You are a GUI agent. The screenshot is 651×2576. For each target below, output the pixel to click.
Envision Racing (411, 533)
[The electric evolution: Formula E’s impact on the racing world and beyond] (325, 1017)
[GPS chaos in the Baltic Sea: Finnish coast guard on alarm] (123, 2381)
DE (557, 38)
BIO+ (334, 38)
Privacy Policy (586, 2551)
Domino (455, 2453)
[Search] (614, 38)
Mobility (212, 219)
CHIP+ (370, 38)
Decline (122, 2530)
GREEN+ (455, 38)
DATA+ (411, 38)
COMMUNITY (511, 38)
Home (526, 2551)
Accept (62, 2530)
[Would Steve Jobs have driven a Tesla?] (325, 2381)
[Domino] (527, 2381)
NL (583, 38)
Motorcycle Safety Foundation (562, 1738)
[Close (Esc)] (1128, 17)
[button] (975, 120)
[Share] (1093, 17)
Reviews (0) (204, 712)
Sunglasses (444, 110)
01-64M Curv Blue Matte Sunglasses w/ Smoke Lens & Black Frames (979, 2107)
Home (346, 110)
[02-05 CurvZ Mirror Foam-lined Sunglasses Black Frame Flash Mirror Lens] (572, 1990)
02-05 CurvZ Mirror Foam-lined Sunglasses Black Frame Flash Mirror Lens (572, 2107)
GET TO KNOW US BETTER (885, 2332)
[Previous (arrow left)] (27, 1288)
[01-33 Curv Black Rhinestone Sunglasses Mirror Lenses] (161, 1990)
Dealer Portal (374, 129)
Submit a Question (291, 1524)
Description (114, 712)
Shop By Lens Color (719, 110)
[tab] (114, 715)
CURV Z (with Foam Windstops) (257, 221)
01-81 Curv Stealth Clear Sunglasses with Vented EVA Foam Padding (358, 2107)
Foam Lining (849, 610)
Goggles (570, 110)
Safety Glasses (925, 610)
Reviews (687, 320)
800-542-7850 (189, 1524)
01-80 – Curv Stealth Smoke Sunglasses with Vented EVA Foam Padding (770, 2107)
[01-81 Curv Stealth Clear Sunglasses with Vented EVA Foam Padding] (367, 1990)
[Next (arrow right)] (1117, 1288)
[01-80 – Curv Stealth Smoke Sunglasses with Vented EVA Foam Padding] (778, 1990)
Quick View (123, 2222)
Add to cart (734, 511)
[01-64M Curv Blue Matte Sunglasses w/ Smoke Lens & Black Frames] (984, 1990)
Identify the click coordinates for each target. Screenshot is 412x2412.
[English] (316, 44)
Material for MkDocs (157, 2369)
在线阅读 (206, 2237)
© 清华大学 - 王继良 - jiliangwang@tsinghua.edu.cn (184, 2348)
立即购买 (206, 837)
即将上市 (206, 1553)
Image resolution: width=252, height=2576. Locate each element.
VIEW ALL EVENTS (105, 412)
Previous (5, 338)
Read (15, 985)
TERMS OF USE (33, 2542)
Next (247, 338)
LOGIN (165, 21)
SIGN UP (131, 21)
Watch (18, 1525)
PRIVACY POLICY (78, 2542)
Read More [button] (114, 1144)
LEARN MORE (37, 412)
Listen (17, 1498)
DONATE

= Your assignment =
Your answer should be all lines from the data that contain "Matte".

= Answer to this task =
01-64M Curv Blue Matte Sunglasses w/ Smoke Lens & Black Frames (979, 2107)
[01-64M Curv Blue Matte Sunglasses w/ Smoke Lens & Black Frames] (984, 1990)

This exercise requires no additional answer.